Associate Professor, Department of Pharmacy and Health Systems Sciences, School of Pharmacy, Northeastern University

Dissertation Title:  "Evaluating the Effects of Two Successive Policies Regarding Obstetrical Lengths of Stay"

This dissertation evaluates effects of two policies affecting a large health maintenance organization (HMO) population: an "early discharge" program featuring one hospital overnight plus a nurse home visit after uncomplicated vaginal delivery; and, subsequent Massachusetts law guaranteeing 48 hours of hospital coverage. Retrospective data on 20,366 normal vaginal births between October 1990 and March 1998 spanned both interventions. Outcome measures were aggregated into quarterly intervals, and changes in outcomes coincident with the policies were estimated using interrupted time series analysis.

In the first of three papers, we examine breastfeeding initiation and continuation. As these key outcomes are not readily available in administrative datasets, we developed a text-search algorithm to determine feeding practice during infants' first 90 days from automated medical records.
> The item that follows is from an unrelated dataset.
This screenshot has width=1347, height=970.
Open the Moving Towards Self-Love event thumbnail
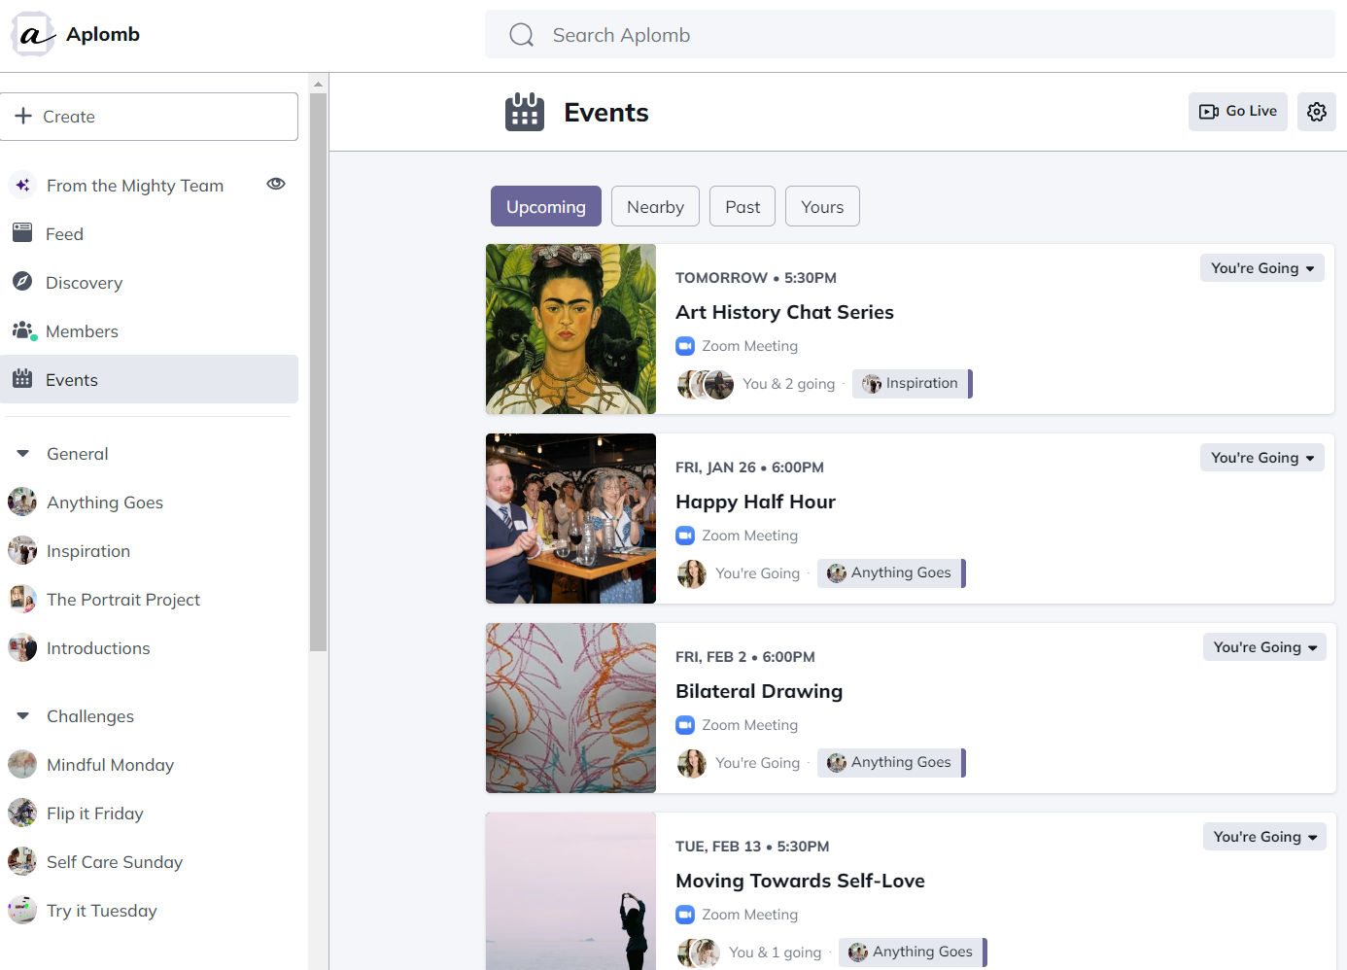(x=570, y=891)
We found that despite large, expected shifts in the percentage of mother-infant pairs having shorter stays, there were no changes due to either policy in the gradual upward trend in breastfeeding initiation or the constant rate of continuation among initiators.

The second paper describes post-discharge newborn service utilization, plus financial impacts on the HMO. Program-related home visits contributed to an increase of about 260% in the proportion of newborns receiving any clinical evaluation on Day 3 or 4. The corresponding relative drop after the law was 18%  less substantial, because home visits were guaranteed for stays <48 hours. Many experts consider follow-up on Day 3 or 4 more crucial than discharge timing. Routine health center visits increased with program implementation, but there were no significant changes in adverse events such as emergency room visits or rehospitalizations. Neither policy altered total HMO payments for hospitalizations and home care by more than $100 per delivery. The impact on HMO expenditures was surprisingly small, because of hospital price changes in apparent response to the HMO program.

Our final paper describes increases in various measures of newborn jaundice and feeding difficulties at the start of the HMO program. We conclude that the elevated measures are not attributable to earlier discharge, because they continued during the post-mandate period. Ascertainment bias best explains these findings, and is likely due to increases in follow-up care.